[Stored records]
┌──
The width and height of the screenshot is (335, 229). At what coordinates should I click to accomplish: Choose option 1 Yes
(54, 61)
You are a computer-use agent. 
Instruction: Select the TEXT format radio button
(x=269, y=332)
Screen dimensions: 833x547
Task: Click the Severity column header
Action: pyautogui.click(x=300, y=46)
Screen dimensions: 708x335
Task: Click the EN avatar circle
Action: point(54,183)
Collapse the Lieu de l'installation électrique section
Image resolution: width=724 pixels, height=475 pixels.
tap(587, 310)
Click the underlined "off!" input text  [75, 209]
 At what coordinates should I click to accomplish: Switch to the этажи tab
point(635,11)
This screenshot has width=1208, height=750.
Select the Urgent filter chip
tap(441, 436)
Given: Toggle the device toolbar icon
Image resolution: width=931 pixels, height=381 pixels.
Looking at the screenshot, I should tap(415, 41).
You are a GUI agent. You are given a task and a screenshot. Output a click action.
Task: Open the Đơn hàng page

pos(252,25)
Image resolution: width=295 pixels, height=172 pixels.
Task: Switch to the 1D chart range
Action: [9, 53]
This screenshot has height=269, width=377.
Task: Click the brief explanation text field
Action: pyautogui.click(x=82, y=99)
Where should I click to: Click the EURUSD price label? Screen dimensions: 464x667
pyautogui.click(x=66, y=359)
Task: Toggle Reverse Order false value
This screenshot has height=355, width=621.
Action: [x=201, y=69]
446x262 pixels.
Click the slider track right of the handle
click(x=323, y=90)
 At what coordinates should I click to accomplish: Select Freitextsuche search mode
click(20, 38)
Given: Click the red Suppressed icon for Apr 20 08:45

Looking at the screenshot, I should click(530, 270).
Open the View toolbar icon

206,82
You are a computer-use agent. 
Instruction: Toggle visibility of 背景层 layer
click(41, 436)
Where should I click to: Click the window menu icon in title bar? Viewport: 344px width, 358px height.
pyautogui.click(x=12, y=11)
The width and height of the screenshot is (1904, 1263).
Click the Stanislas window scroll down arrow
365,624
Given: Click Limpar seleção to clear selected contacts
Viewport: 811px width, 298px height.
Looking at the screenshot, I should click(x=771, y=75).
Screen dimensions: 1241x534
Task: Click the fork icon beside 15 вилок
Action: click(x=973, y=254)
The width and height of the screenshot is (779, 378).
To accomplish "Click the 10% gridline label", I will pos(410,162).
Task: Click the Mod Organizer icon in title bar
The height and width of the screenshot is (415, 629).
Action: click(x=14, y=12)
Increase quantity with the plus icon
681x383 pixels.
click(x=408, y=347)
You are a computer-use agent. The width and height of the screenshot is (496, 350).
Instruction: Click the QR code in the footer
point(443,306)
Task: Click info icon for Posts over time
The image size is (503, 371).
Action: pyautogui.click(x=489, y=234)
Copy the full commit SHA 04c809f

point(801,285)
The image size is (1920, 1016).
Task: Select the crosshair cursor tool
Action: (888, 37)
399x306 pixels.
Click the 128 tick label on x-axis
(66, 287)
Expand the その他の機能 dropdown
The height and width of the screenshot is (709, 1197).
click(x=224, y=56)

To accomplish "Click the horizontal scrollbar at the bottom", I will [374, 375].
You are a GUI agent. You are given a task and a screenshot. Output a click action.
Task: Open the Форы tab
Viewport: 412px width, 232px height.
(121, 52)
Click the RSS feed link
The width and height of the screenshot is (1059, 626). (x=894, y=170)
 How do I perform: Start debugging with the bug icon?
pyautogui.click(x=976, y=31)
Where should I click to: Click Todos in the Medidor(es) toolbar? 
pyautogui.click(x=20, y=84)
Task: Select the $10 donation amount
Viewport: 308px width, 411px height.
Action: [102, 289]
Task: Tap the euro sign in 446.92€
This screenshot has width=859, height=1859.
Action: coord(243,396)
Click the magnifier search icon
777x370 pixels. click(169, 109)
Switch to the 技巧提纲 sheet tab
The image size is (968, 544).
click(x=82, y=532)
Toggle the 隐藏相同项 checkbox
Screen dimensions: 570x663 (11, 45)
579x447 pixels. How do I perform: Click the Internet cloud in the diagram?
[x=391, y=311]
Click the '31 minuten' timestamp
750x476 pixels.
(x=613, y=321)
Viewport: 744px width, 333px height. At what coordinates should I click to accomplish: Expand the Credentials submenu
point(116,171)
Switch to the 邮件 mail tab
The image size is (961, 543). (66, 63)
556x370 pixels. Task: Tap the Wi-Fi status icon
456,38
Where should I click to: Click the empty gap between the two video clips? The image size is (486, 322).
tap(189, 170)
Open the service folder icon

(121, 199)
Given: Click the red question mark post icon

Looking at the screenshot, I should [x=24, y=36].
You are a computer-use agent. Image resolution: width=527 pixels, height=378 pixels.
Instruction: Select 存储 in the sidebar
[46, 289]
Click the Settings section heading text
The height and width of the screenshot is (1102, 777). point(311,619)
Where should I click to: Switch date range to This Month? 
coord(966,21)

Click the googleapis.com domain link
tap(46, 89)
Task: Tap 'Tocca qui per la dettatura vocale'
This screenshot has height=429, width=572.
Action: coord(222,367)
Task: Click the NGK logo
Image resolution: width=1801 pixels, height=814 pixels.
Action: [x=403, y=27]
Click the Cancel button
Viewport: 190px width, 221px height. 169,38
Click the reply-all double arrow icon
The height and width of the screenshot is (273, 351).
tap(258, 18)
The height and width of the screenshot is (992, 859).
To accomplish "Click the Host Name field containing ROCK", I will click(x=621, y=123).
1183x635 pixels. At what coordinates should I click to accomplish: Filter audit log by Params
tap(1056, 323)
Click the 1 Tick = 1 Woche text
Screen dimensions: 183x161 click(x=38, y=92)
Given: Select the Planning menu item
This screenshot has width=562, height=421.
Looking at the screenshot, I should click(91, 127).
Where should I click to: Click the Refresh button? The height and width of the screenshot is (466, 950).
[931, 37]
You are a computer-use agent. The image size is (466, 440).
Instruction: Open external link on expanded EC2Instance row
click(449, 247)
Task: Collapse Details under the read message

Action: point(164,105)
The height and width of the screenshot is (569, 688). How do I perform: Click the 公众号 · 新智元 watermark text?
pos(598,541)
└──
Your goal:
Please retype all of the records, keeping each line exactly as it is.

Answer to this task:
The width and height of the screenshot is (335, 229). At what coordinates should I click to accomplish: Choose option 1 Yes
(54, 61)
You are a computer-use agent. 
Instruction: Select the TEXT format radio button
(x=269, y=332)
Screen dimensions: 833x547
Task: Click the Severity column header
Action: pyautogui.click(x=300, y=46)
Screen dimensions: 708x335
Task: Click the EN avatar circle
Action: point(54,183)
Collapse the Lieu de l'installation électrique section
Image resolution: width=724 pixels, height=475 pixels.
tap(587, 310)
Click the underlined "off!" input text  [75, 209]
 At what coordinates should I click to accomplish: Switch to the этажи tab
point(635,11)
This screenshot has width=1208, height=750.
Select the Urgent filter chip
tap(441, 436)
Given: Toggle the device toolbar icon
Image resolution: width=931 pixels, height=381 pixels.
Looking at the screenshot, I should tap(415, 41).
You are a GUI agent. You are given a task and a screenshot. Output a click action.
Task: Open the Đơn hàng page

pos(252,25)
Image resolution: width=295 pixels, height=172 pixels.
Task: Switch to the 1D chart range
Action: [9, 53]
This screenshot has height=269, width=377.
Task: Click the brief explanation text field
Action: pyautogui.click(x=82, y=99)
Where should I click to: Click the EURUSD price label? Screen dimensions: 464x667
pyautogui.click(x=66, y=359)
Task: Toggle Reverse Order false value
This screenshot has height=355, width=621.
Action: [x=201, y=69]
446x262 pixels.
Click the slider track right of the handle
click(x=323, y=90)
 At what coordinates should I click to accomplish: Select Freitextsuche search mode
click(20, 38)
Given: Click the red Suppressed icon for Apr 20 08:45

Looking at the screenshot, I should click(530, 270).
Open the View toolbar icon

206,82
You are a computer-use agent. 
Instruction: Toggle visibility of 背景层 layer
click(41, 436)
Where should I click to: Click the window menu icon in title bar? Viewport: 344px width, 358px height.
pyautogui.click(x=12, y=11)
The width and height of the screenshot is (1904, 1263).
Click the Stanislas window scroll down arrow
365,624
Given: Click Limpar seleção to clear selected contacts
Viewport: 811px width, 298px height.
Looking at the screenshot, I should click(x=771, y=75).
Screen dimensions: 1241x534
Task: Click the fork icon beside 15 вилок
Action: click(x=973, y=254)
The width and height of the screenshot is (779, 378).
To accomplish "Click the 10% gridline label", I will pos(410,162).
Task: Click the Mod Organizer icon in title bar
The height and width of the screenshot is (415, 629).
Action: click(x=14, y=12)
Increase quantity with the plus icon
681x383 pixels.
click(x=408, y=347)
You are a computer-use agent. The width and height of the screenshot is (496, 350).
Instruction: Click the QR code in the footer
point(443,306)
Task: Click info icon for Posts over time
The image size is (503, 371).
Action: pyautogui.click(x=489, y=234)
Copy the full commit SHA 04c809f

point(801,285)
The image size is (1920, 1016).
Task: Select the crosshair cursor tool
Action: (888, 37)
399x306 pixels.
Click the 128 tick label on x-axis
(66, 287)
Expand the その他の機能 dropdown
The height and width of the screenshot is (709, 1197).
click(x=224, y=56)

To accomplish "Click the horizontal scrollbar at the bottom", I will [374, 375].
You are a GUI agent. You are given a task and a screenshot. Output a click action.
Task: Open the Форы tab
Viewport: 412px width, 232px height.
(121, 52)
Click the RSS feed link
The width and height of the screenshot is (1059, 626). (x=894, y=170)
 How do I perform: Start debugging with the bug icon?
pyautogui.click(x=976, y=31)
Where should I click to: Click Todos in the Medidor(es) toolbar? 
pyautogui.click(x=20, y=84)
Task: Select the $10 donation amount
Viewport: 308px width, 411px height.
Action: [102, 289]
Task: Tap the euro sign in 446.92€
This screenshot has width=859, height=1859.
Action: coord(243,396)
Click the magnifier search icon
777x370 pixels. click(169, 109)
Switch to the 技巧提纲 sheet tab
The image size is (968, 544).
click(x=82, y=532)
Toggle the 隐藏相同项 checkbox
Screen dimensions: 570x663 (11, 45)
579x447 pixels. How do I perform: Click the Internet cloud in the diagram?
[x=391, y=311]
Click the '31 minuten' timestamp
750x476 pixels.
(x=613, y=321)
Viewport: 744px width, 333px height. At what coordinates should I click to accomplish: Expand the Credentials submenu
point(116,171)
Switch to the 邮件 mail tab
The image size is (961, 543). (66, 63)
556x370 pixels. Task: Tap the Wi-Fi status icon
456,38
Where should I click to: Click the empty gap between the two video clips? The image size is (486, 322).
tap(189, 170)
Open the service folder icon

(121, 199)
Given: Click the red question mark post icon

Looking at the screenshot, I should [x=24, y=36].
You are a computer-use agent. Image resolution: width=527 pixels, height=378 pixels.
Instruction: Select 存储 in the sidebar
[46, 289]
Click the Settings section heading text
The height and width of the screenshot is (1102, 777). point(311,619)
Where should I click to: Switch date range to This Month? 
coord(966,21)

Click the googleapis.com domain link
tap(46, 89)
Task: Tap 'Tocca qui per la dettatura vocale'
This screenshot has height=429, width=572.
Action: coord(222,367)
Task: Click the NGK logo
Image resolution: width=1801 pixels, height=814 pixels.
Action: [x=403, y=27]
Click the Cancel button
Viewport: 190px width, 221px height. 169,38
Click the reply-all double arrow icon
The height and width of the screenshot is (273, 351).
tap(258, 18)
The height and width of the screenshot is (992, 859).
To accomplish "Click the Host Name field containing ROCK", I will click(x=621, y=123).
1183x635 pixels. At what coordinates should I click to accomplish: Filter audit log by Params
tap(1056, 323)
Click the 1 Tick = 1 Woche text
Screen dimensions: 183x161 click(x=38, y=92)
Given: Select the Planning menu item
This screenshot has width=562, height=421.
Looking at the screenshot, I should click(91, 127).
Where should I click to: Click the Refresh button? The height and width of the screenshot is (466, 950).
[931, 37]
You are a computer-use agent. The image size is (466, 440).
Instruction: Open external link on expanded EC2Instance row
click(449, 247)
Task: Collapse Details under the read message

Action: point(164,105)
The height and width of the screenshot is (569, 688). How do I perform: Click the 公众号 · 新智元 watermark text?
pos(598,541)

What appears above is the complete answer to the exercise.